WHAT YOU NEED TO DO: Can you quote every one of these rows word for word, leaving the pictures out of your answer?

Word and item position data
Start

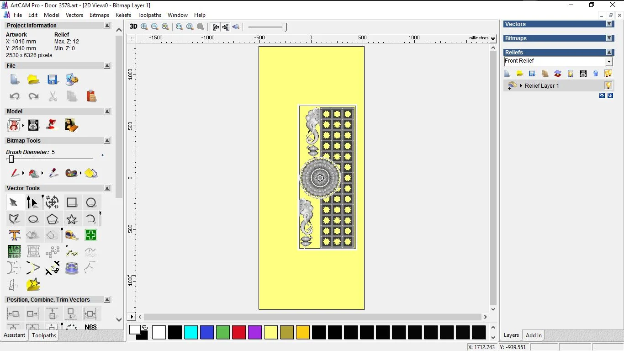The width and height of the screenshot is (624, 351).
Task: Click the Paste clipboard icon
Action: [x=91, y=96]
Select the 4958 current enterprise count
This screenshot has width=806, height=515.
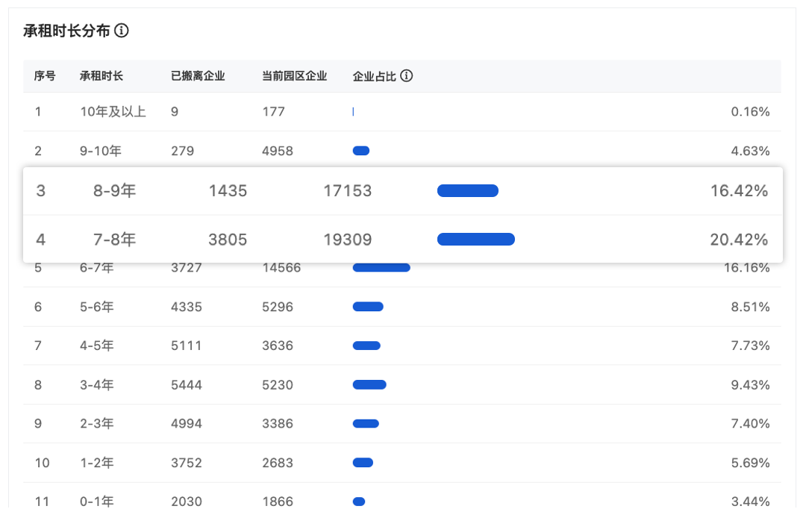[278, 151]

End

RESULT OF THIS EXERCISE:
The width and height of the screenshot is (624, 351).
Task: Click the Paste clipboard icon
Action: [x=91, y=96]
Select the 4958 current enterprise count
This screenshot has width=806, height=515.
[278, 151]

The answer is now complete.